思い返せば、昨夜輸送車を待ち伏せているときにも、帆足は小野寺を相手に軽口を叩いていた。

「違う。だいぶ昔の話だが、仲間が秘密警察にしょっぴかれたんで、沼者がブチギレて、取り戻しに行くとか言って外へ飛び出しやがってな。
 あのころはまだ俺達も人間少なくて、みんな家族同然だったからな、気持ちはわかるが…、こっちの居場所変えるのが先だろ。んで、俺が慌ててひっ掴んで力づくで止めようとしたら、奴め。
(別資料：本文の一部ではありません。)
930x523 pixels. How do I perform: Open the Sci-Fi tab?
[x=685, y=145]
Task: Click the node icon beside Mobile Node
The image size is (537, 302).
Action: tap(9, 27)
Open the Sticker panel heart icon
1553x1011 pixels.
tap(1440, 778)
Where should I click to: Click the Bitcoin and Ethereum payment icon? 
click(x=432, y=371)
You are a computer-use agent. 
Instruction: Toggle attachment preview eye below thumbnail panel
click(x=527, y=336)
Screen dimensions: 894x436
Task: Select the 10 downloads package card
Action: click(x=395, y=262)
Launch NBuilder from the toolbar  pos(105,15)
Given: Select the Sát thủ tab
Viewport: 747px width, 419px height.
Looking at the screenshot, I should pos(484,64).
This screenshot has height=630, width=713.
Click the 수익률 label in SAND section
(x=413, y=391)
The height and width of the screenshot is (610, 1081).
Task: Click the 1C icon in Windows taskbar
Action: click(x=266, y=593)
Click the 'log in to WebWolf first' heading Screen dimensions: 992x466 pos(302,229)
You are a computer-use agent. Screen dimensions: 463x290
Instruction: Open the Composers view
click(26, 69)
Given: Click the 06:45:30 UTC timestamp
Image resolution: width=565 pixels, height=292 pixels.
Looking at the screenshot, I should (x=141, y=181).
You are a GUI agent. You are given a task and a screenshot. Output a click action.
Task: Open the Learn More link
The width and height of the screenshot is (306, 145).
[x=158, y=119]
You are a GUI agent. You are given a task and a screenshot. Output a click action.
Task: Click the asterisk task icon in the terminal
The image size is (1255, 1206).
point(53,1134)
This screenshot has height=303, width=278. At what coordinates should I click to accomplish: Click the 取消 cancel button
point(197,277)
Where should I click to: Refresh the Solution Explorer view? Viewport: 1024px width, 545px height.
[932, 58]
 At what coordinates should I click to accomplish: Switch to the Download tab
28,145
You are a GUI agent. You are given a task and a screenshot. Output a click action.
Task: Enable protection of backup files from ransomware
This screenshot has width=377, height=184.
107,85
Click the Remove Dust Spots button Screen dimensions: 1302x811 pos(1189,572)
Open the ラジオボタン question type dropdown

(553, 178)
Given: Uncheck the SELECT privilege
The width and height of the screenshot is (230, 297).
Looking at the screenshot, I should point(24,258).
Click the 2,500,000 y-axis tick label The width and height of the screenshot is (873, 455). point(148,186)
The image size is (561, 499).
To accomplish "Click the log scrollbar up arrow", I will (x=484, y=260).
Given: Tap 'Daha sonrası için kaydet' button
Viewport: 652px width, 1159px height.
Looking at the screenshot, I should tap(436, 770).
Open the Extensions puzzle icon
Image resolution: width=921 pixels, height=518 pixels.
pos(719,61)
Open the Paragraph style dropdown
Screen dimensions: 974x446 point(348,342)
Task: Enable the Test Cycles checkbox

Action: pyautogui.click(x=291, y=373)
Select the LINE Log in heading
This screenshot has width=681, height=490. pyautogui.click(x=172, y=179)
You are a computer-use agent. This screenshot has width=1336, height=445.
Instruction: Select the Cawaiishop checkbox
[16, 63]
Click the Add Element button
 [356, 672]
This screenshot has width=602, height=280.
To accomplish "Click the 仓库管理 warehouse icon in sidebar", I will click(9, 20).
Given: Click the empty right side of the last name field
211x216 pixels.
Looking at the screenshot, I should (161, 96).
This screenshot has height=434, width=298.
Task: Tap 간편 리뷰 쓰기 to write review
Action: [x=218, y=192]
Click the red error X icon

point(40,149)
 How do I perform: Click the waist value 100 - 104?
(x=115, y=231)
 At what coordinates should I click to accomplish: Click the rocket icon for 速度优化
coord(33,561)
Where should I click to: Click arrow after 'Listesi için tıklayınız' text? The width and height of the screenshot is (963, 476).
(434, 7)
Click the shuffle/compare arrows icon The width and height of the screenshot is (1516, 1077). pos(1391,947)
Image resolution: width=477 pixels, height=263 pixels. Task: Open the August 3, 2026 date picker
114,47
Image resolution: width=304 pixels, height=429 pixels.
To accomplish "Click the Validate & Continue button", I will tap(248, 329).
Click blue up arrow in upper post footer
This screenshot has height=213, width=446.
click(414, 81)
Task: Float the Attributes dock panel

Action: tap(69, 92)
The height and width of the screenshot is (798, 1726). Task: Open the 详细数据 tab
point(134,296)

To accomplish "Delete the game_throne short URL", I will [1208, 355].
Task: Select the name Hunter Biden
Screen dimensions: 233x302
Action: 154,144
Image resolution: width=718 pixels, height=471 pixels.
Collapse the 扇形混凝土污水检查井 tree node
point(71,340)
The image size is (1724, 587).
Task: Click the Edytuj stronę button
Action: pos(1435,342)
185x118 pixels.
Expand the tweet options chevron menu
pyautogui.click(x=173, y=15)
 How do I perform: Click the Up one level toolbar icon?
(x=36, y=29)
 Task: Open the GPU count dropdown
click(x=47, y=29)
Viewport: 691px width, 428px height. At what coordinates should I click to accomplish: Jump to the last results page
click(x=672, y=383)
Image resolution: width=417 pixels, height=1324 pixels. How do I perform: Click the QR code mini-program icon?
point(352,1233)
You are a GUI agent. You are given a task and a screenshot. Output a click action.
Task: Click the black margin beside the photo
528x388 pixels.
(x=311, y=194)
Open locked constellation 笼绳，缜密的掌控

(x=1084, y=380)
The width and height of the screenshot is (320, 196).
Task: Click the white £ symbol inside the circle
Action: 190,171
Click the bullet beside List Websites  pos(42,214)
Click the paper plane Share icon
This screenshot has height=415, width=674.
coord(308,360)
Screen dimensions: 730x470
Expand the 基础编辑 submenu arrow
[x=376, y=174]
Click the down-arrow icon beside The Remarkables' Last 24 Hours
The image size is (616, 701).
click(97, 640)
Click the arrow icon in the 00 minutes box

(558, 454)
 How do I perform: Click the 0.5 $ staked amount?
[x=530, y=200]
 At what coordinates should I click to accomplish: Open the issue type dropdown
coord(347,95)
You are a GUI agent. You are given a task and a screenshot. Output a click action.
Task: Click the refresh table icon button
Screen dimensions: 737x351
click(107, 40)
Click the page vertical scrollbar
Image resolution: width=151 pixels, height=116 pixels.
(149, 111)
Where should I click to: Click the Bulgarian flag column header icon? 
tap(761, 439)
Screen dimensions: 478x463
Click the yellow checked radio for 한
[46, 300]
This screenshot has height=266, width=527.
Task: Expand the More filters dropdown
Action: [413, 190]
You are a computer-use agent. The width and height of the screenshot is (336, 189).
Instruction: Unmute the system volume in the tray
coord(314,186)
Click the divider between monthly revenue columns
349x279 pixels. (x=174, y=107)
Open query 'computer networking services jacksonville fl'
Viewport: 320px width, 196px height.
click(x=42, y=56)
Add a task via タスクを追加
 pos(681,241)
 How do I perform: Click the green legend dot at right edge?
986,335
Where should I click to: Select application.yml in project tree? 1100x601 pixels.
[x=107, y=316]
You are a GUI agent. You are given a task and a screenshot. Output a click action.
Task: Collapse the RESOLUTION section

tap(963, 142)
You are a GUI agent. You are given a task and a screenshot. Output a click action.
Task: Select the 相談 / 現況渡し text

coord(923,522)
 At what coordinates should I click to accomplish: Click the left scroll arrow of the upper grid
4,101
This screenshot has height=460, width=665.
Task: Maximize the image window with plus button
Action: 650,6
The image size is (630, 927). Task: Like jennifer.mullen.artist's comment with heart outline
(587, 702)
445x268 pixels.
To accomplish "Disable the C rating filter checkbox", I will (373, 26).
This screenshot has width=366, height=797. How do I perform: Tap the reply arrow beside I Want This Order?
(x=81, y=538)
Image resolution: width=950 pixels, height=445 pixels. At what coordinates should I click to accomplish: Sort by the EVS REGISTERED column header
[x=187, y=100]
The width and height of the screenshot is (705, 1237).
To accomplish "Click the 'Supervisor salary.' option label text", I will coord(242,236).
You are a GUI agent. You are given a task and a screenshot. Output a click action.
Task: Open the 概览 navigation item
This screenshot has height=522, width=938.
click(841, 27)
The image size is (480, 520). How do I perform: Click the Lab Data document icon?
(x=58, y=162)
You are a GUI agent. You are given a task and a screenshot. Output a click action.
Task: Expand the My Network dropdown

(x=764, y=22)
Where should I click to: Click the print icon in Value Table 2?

思いっきり暴発しやがった」
「…そんなことが」
「ま、そんな話よりゃ喧嘩でついた傷ってことにしといたほうが、聞こえもいいし、わかりやすいからな。そういう噂になってんなら、まぁ、それはそれでいい。
 わかってたんだよ、俺ごときが身体張ってそんなことすりゃ、どうなるかなんてこたぁな。それなのにお互い何考えてたんだか。何も考えてなかったのか。
 まあ、あれ以来だな……、奴は人前で怒ったり悲しんだりすることはほとんどなくなった」
「へぇ…」

岸の口から思わず感嘆の声が漏れた。大沼がいつもヘラヘラしていることには、そんな理由があったのだ。